SELECTION:
The Cognitive Bias Checklist
Cognitive biases are mental shortcuts hardwired in your brain that, in the past, helped your ancestors to survive. Although these mental heuristics might have been useful then, today they lead to many errors, sometimes very grave errors.
This post is a non-exhaustive checklist of some biases I think are useful to know. I also try to provide an example of the bias and some questions you might ask yourself to (hopefully) increase your likelihood of dodging it.
Keep in mind, these aren’t blanket statements. Biases are tendencies we have, not something that happens 100% of the time. Also, some of the names of these biases might not be what you call them. Some of them might not even have “bias” in the name. That’s ok. I’ve likely renamed a few just for my own personal taste.
You draw conclusions from things that made it pass some filter and ignore the things that didn’t
In WWII, the US wanted to figure out which parts of the plane to reinforce so that more survived air fights. They looked at the distribution of bullets on all the planes that came back and tried to armor the areas with a higher concentration of bullet holes.
Abraham Wald caught this instance of survivorship bias and told the US to be looking at the planes that didn’t come back, where they found that fatal bullets hit the engines. So they armored up the engines helping to turn the war.
Ask yourself: Do I have the whole dataset or am I drawing conclusions just based on what is visible? Who is missing from the sample population? What could be making this sample population nonrandom relative to the underlying population?
You automatically associate things with painful or pleasurable experiences including liking or disliking something associated with something good or bad
Your assistant is always telling you something’s gone wrong. Due to association bias, you start to associate your assistant with bad feelings, even though the problems aren’t ones they created. Don’t shoot the messenger.
Ask yourself: Am I evaluating this thing, situation, or person based on their track record? Am I encouraging people to tell me bad news immediately? Am I separating the event from the association? Do I like their personality just because they’re attractive? Am I mistaking the person’s appearance for reality?
You require more proof for ideas or evidence you don’t want to believe
John isn’t convinced in the theory of evolution by natural selection. You keep showing him incremental stages of fossils but he keeps asking you to find fossils at a stage in between. You do this and he continues to ask.
You reciprocate what others have done for or to you
You got coffee with Jerry today and he paid for it. After a few minutes of talking, he invited you to a rally he was going to. You feel an obligation to go even though you don’t want to. After all, he did just buy you a coffee.
Ask yourself: If I’m about to make a concession, what do I really want to achieve?
You remember selectively and incorrectly including being influenced by different word phrasings (i.e. the framing effect)
David’s upset because his girlfriend seems to only remember his mistakes. In a twist, David tends to only remember the negative things his girlfriend says. They both are guilty of memory bias.
You must choose one of two options:
- A 33% chance of saving all 600 people, 66% possibility of saving no one.
- A 33% chance that no people will die, 66% probability that all 600 will die.
People have a tendency to choose the first since it was positively framed. But in reality, they’re both the same scenario. This framing effect was demonstrated by Amos Tversky and Daniel Kahneman in 1981.
Ask yourself: Am I depending on my memory or someone else’s memory or testimony? Am I keeping records of important events?

DATA PROVIDED:
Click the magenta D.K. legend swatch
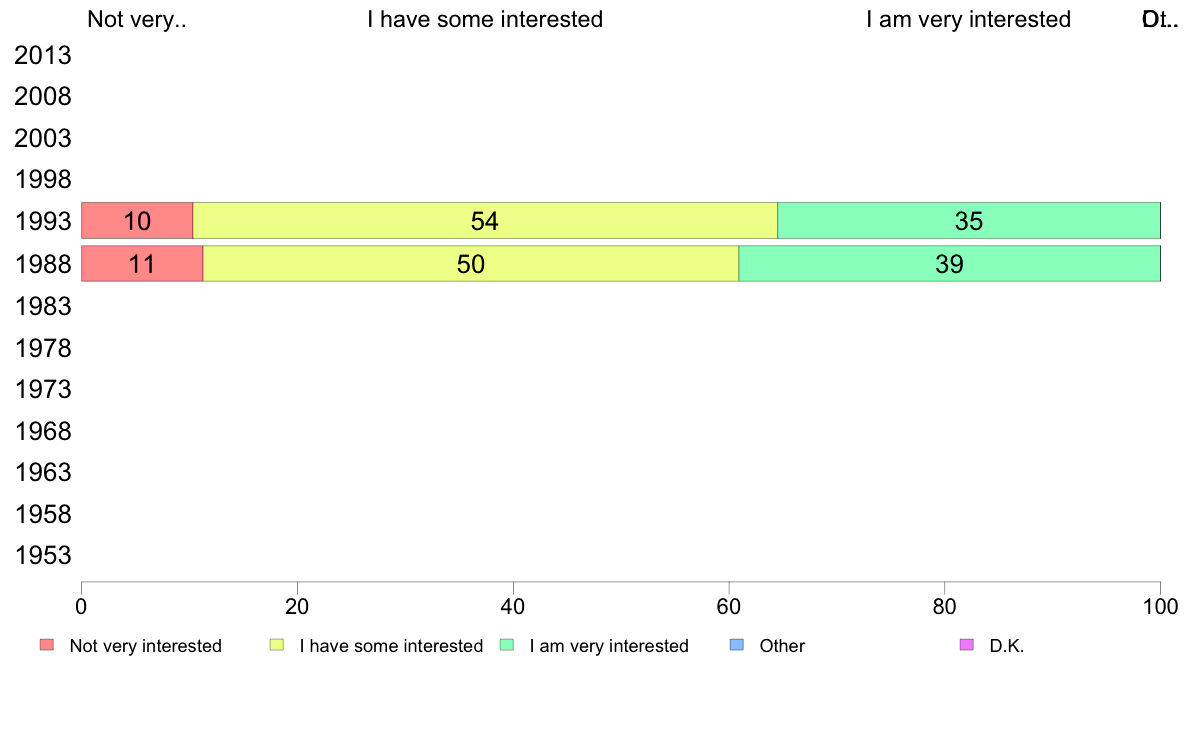Screen dimensions: 1188x736 point(967,645)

PROBLEMS:
- a) List every person the cognitive bias checklist mentions by name.
- b) According to the cognitive bias checklist, why did the US end up armoring the engines of its planes in WWII?
- c) Carry the cognitive bias checklist forward from its final sentence.

OUTPUTS IN ORDER:
- a) Abraham Wald, John, Jerry, David, Amos Tversky, Daniel Kahneman

- b) Abraham Wald saw that examining only the planes that came back was survivorship bias, so he told the US to look at the planes that didn't come back. Those showed that the fatal bullets had hit the engines.

- c)
You give a zero probability to events you can’t remember or have never happened
The Turkey is fed by the farmer every day, each day giving him more confidence that he’ll be fed tomorrow with high probability. Then Thanksgiving comes along. This is similar to Bertrand Russell’s chicken problem.
Omission and abstract blindness
You only see things that grab your attention and neglect important missing information or the abstract
Ask yourself: Although I see the available information, what other information could I be missing? Are there other explanations for this? Have I used inversion to turn the situation upside down? Did I compare both positive and negative characteristics? Does my judgement change as a result?
Illusion of transparency
You expect others to know what you mean by your words since you know what you mean by your words
Daniel thought he had explained it to his classmate perfectly. He thinks to himself, “why doesn’t he get it?”
Ask youself: Am I actively culling ambiguity in my words (both spoken and written) since they’re probably more ambiguous than I think?
You make plans that are unrealistically close to best-case scenarios
You planned your trip only to find out you didn’t have enough time to do everything you wanted.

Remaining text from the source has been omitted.